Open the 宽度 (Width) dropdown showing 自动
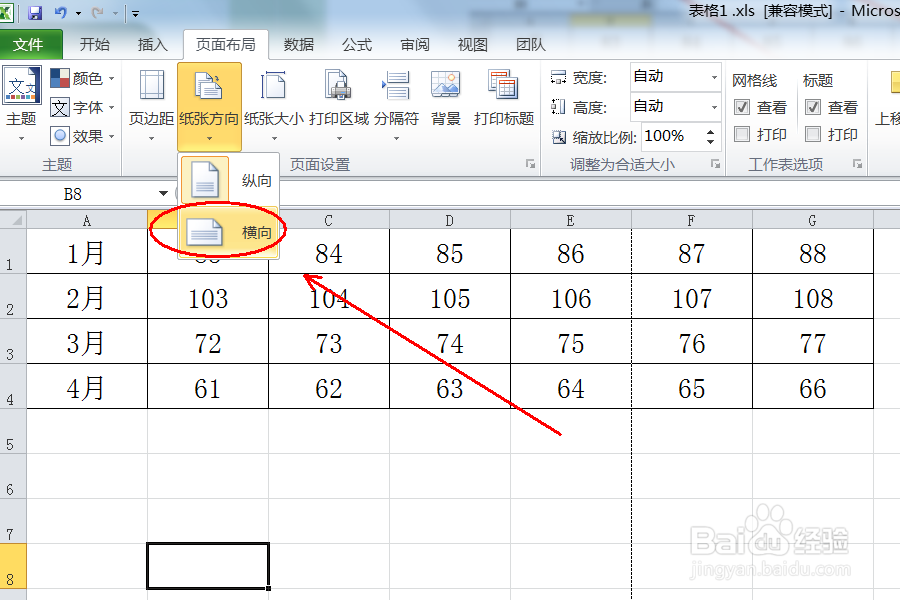[x=714, y=76]
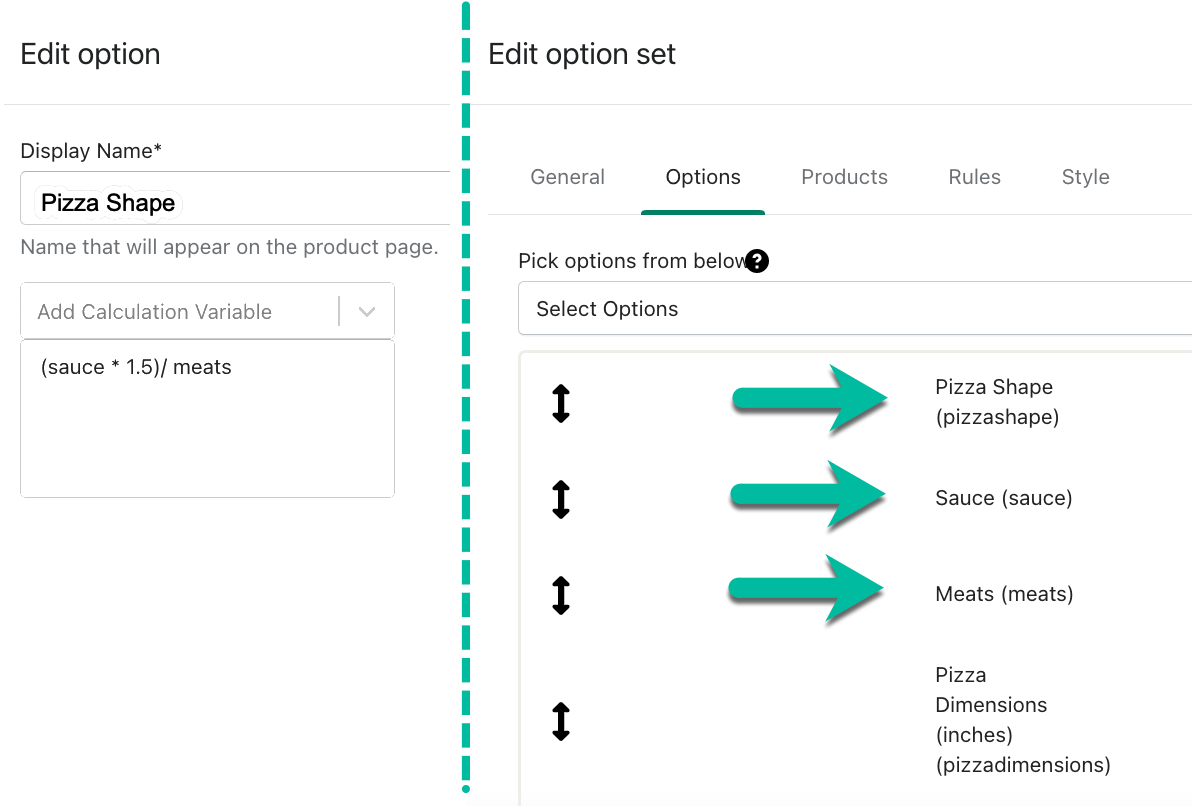Open the Add Calculation Variable dropdown chevron

(x=367, y=312)
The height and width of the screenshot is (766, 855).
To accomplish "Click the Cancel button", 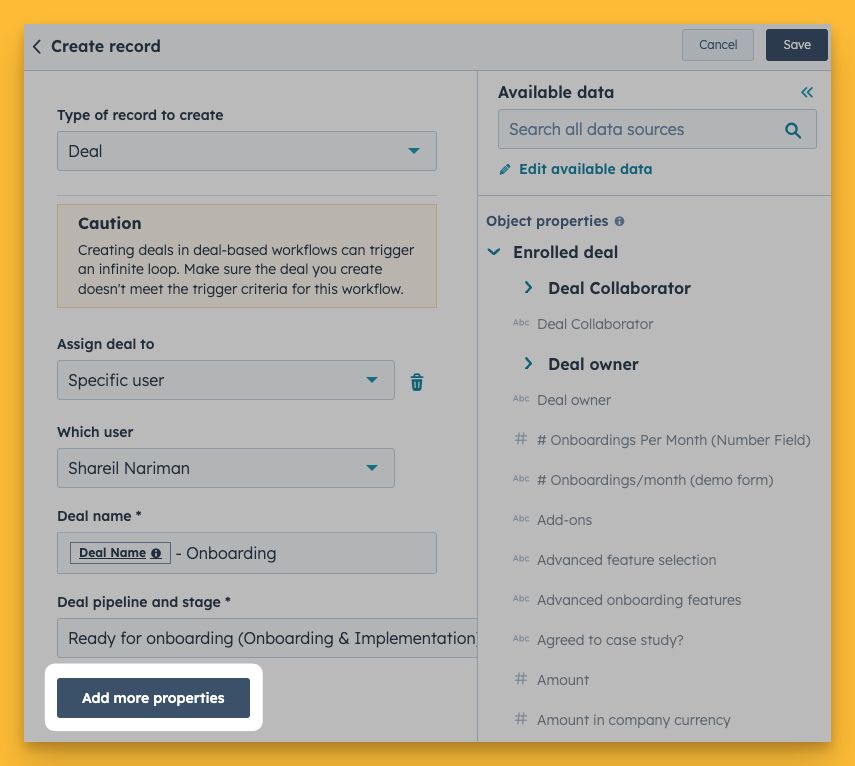I will (718, 45).
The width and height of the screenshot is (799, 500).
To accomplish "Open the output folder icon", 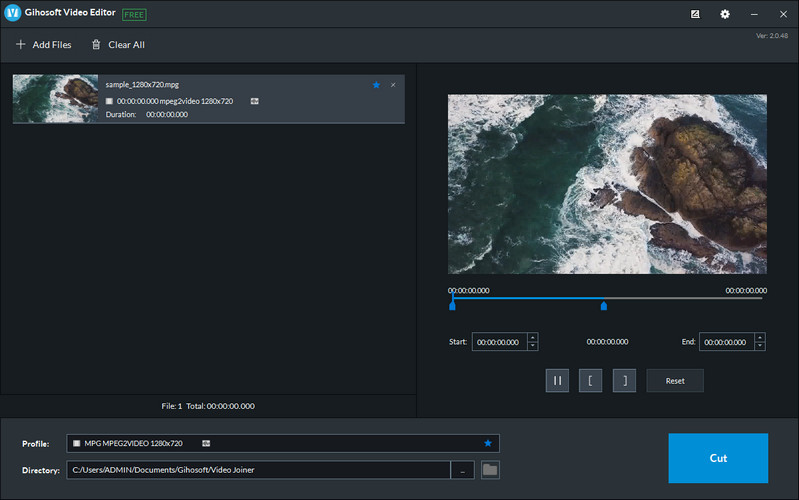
##########
Working down from the line with "The width and", copy each line exactly until the last line of the entries, which is also included. Omit the pictures.

#### Solution below:
The width and height of the screenshot is (799, 500).
To accomplish "Open the output folder icon", 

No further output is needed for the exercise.